The White Town wall, recently discovered in Khokhlovskaya Square in central Moscow, will be conserved and “museified” to make it suitable for interactive use and for diverse events, welcome2018.com was informed by Moscow’s head archaeologist Leonid Kondrashev.
"It has been decided to conserve the wall as an outdoor museum exhibit,” Kondrashev said. “The designers have a new agenda now. Temporary conservation has been sufficient so far to secure the wall’s physical integrity. It’s an interesting concept, and the designers enjoy creative liberty. The decision goes beyond keeping the wall on display, envisaging its use for all kinds of events.”
The 16th-century White Town wall section at Khokhlovskaya Square, near Pokrovskie Vorota, was unearthed in 2007. The site was being primed for an amusement centre with underground parking, but the project was abandoned right away when the valuable ruin was found.

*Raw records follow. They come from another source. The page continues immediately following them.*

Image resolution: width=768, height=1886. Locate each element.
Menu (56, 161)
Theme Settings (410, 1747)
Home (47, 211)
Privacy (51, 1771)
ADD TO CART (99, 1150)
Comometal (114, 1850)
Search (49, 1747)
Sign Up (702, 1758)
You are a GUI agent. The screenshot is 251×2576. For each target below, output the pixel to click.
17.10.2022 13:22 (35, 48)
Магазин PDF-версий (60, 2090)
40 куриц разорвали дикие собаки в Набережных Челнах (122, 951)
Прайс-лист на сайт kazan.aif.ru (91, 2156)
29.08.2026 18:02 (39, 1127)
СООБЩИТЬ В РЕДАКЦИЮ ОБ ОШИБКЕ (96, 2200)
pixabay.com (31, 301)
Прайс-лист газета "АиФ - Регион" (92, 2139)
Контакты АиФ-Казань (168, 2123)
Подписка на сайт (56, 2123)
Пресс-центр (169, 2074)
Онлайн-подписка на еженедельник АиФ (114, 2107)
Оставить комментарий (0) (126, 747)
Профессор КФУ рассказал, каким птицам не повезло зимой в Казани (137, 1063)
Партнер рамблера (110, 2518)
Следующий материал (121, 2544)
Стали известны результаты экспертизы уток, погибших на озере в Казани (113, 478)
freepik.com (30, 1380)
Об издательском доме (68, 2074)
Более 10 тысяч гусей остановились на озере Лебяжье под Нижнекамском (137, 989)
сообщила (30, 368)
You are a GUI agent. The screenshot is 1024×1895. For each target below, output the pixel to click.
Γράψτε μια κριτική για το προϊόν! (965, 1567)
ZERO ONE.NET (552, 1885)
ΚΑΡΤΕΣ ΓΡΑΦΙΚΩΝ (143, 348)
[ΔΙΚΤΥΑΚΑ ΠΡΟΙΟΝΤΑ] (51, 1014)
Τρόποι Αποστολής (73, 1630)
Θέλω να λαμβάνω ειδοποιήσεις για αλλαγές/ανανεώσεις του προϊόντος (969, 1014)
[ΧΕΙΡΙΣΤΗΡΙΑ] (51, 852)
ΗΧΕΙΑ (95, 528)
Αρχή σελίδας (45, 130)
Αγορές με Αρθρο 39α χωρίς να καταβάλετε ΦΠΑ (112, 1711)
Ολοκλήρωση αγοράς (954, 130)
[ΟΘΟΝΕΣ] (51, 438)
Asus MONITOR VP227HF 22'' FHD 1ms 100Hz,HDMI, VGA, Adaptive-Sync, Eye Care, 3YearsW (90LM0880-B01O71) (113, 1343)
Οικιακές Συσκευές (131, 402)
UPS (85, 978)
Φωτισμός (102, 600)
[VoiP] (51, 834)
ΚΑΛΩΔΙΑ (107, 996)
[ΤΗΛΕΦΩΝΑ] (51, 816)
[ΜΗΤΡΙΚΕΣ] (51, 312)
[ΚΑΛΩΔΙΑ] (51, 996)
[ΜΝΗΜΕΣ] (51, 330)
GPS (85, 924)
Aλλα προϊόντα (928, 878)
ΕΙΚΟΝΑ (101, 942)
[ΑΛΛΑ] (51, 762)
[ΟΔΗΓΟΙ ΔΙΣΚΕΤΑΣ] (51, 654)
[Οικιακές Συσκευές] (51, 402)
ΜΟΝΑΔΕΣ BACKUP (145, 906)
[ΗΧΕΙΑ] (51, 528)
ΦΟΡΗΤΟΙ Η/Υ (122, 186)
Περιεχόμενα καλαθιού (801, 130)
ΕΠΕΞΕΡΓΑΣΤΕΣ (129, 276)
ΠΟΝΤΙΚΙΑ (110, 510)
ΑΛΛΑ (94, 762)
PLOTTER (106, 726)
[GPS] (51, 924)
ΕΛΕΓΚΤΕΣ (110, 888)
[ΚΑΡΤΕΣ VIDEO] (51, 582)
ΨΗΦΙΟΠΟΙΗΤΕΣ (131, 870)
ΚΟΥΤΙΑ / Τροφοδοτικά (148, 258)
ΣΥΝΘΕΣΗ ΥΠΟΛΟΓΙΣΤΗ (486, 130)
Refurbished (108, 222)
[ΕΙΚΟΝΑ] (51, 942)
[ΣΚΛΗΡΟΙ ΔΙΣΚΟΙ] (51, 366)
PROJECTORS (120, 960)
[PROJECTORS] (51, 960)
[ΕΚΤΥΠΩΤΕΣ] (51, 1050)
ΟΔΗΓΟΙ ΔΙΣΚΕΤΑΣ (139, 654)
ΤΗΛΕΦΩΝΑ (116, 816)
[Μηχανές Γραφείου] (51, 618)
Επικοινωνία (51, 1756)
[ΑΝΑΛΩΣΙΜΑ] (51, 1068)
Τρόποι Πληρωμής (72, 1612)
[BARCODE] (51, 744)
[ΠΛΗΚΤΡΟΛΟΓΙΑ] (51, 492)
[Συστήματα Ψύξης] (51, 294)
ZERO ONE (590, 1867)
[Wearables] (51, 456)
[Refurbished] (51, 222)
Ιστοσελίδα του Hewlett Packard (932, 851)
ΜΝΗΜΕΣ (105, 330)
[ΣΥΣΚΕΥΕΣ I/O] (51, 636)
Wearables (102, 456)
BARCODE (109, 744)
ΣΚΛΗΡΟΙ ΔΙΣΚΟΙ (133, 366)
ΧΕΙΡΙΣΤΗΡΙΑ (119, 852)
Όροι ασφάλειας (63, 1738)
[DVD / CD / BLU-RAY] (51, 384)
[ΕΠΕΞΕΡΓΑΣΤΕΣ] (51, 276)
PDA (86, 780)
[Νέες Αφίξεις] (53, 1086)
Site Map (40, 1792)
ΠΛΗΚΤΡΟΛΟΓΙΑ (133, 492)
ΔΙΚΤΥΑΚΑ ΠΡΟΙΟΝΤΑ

The wall will be open to the public.
The White Town wall was built to the design of Fyodor Kon, who had supervised the construction of the Smolensk Kremlin. It was the longest fortress wall in Russia during the Middle Ages. Its fortifications were Moscow’s main line of defence when Polish troops besieged the city in 1610-1612. The fortress, which had fallen into disrepair, was pulled down at the end of the 18th century. The stones were used in other buildings. Bulvarnoye Koltso now runs where the wall had stood.